* [GOAL OF THE EXERCISE]: Copy every line of the records below word for word, leaving out the pictures.

(Item position entries)

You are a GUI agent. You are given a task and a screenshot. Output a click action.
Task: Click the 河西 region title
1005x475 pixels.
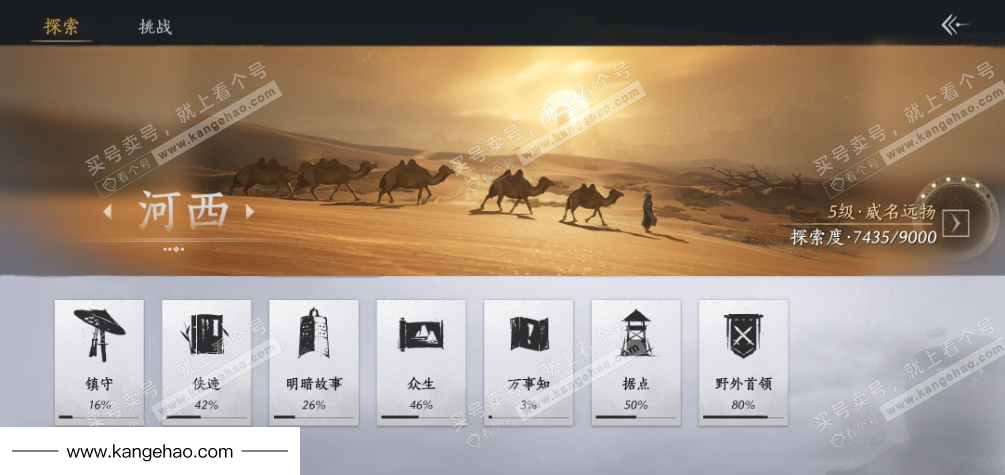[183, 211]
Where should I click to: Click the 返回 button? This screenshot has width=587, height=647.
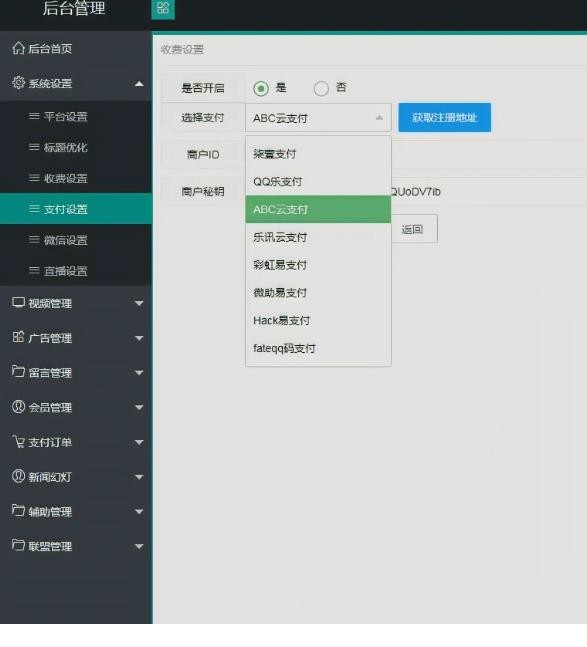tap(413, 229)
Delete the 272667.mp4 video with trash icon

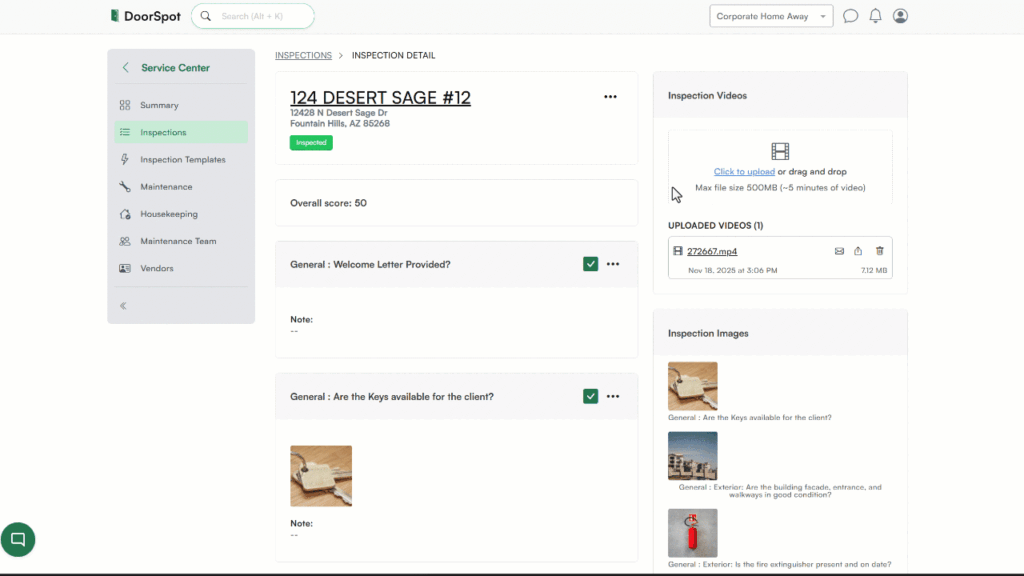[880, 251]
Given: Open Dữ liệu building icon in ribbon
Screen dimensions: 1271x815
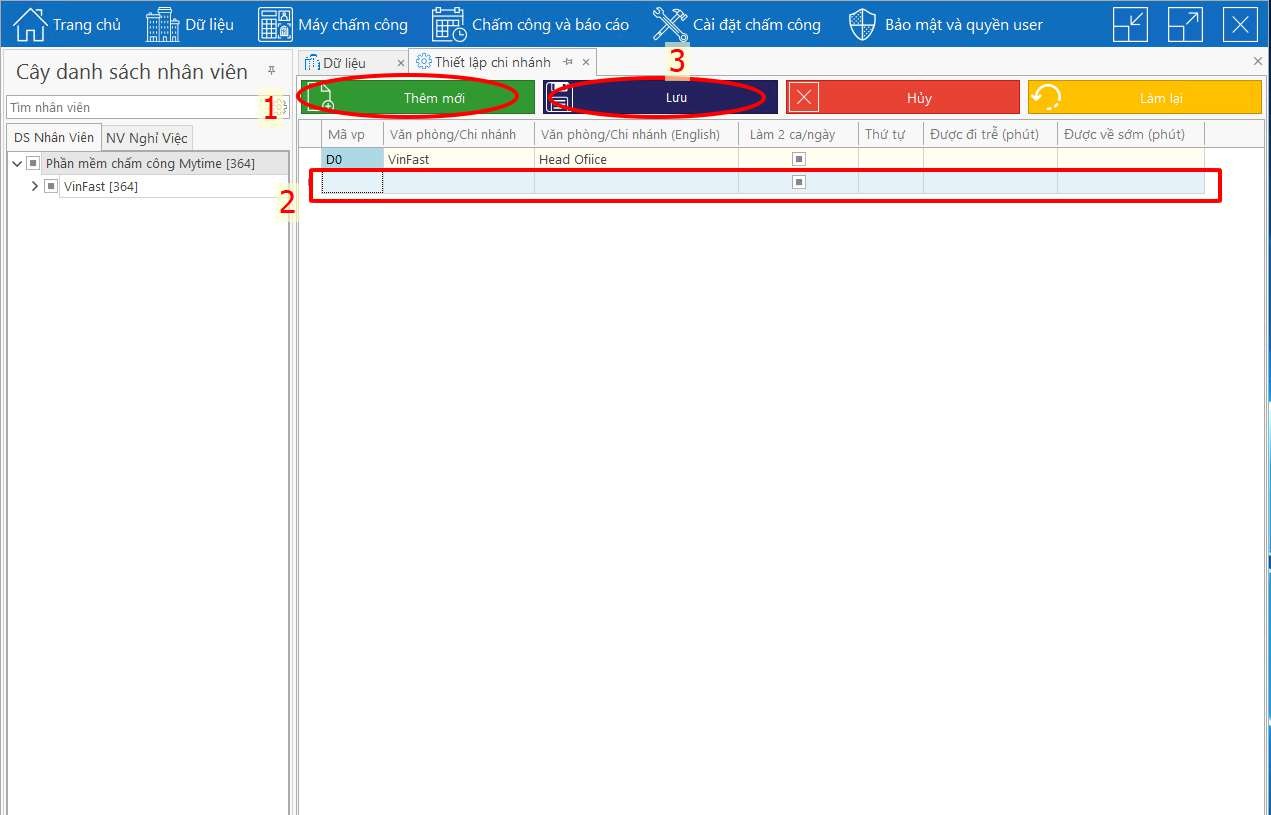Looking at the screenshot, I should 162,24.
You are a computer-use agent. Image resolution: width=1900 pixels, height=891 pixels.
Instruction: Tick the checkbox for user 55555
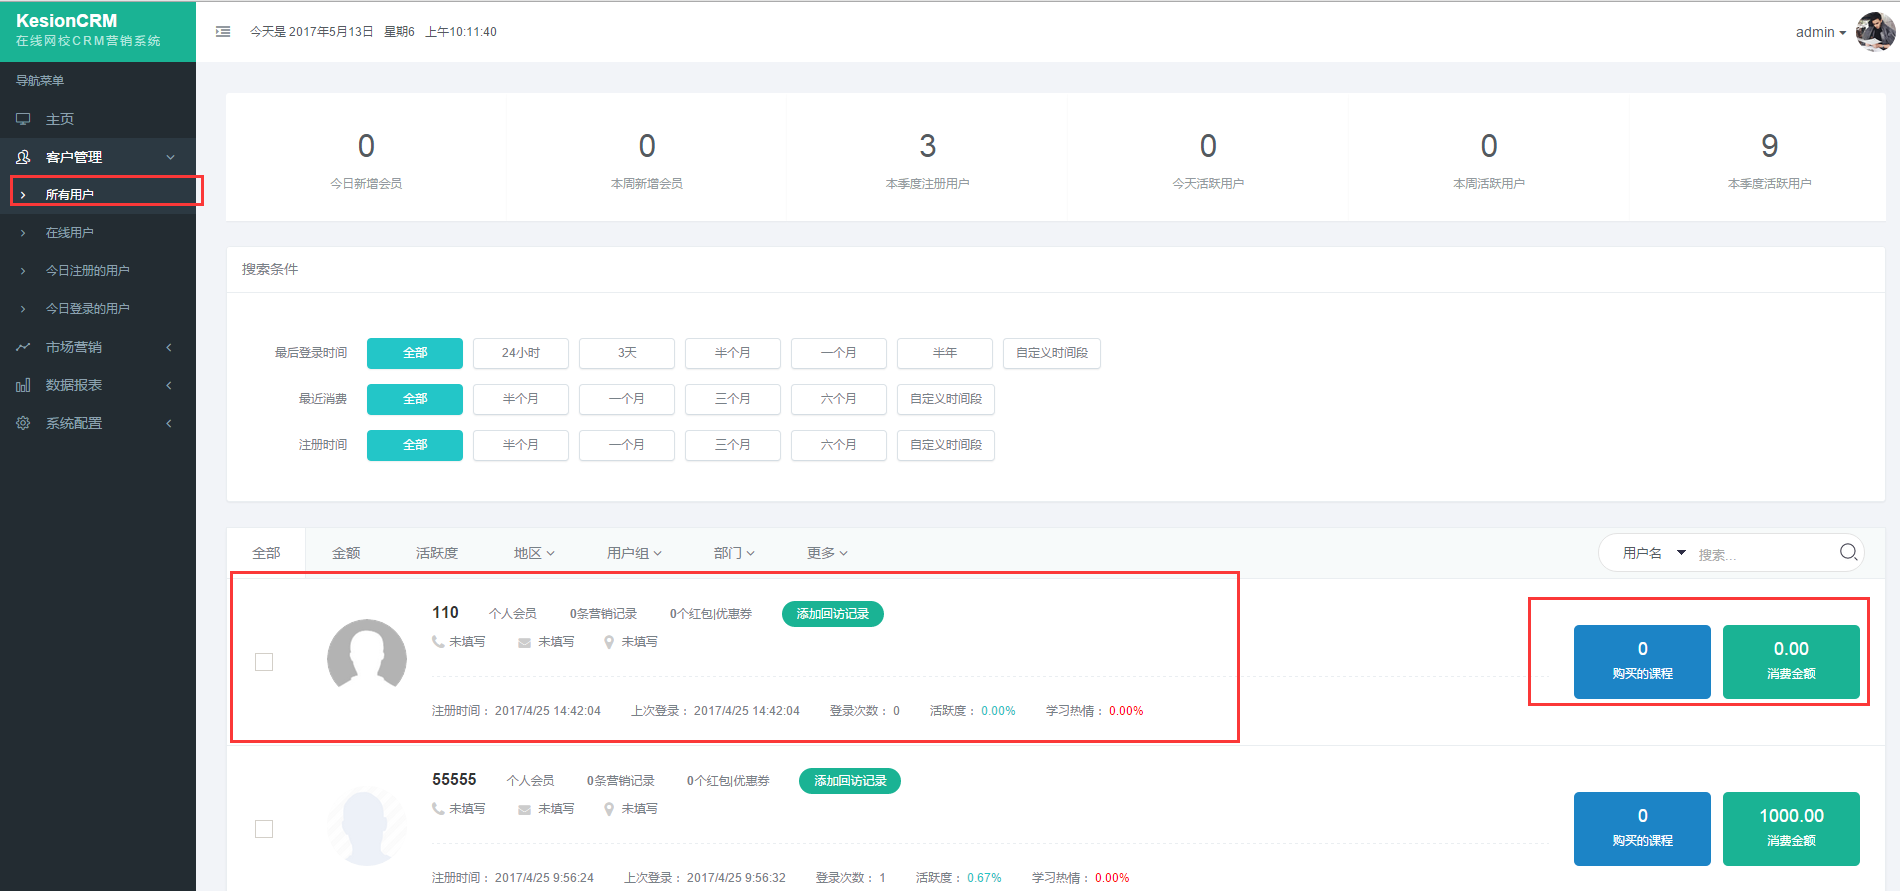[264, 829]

* [COMPLETE RESPONSE]:
You are a GUI agent. You are given a task and a screenshot. Output a click action.
Task: Click the 河西 region title
1005x475 pixels.
[183, 211]
Where should I click to: Click the 返回 button? This screenshot has width=587, height=647.
tap(413, 229)
Delete the 272667.mp4 video with trash icon

[880, 251]
Given: Open Dữ liệu building icon in ribbon
Screen dimensions: 1271x815
Looking at the screenshot, I should 162,24.
You are a computer-use agent. Image resolution: width=1900 pixels, height=891 pixels.
Instruction: Tick the checkbox for user 55555
[264, 829]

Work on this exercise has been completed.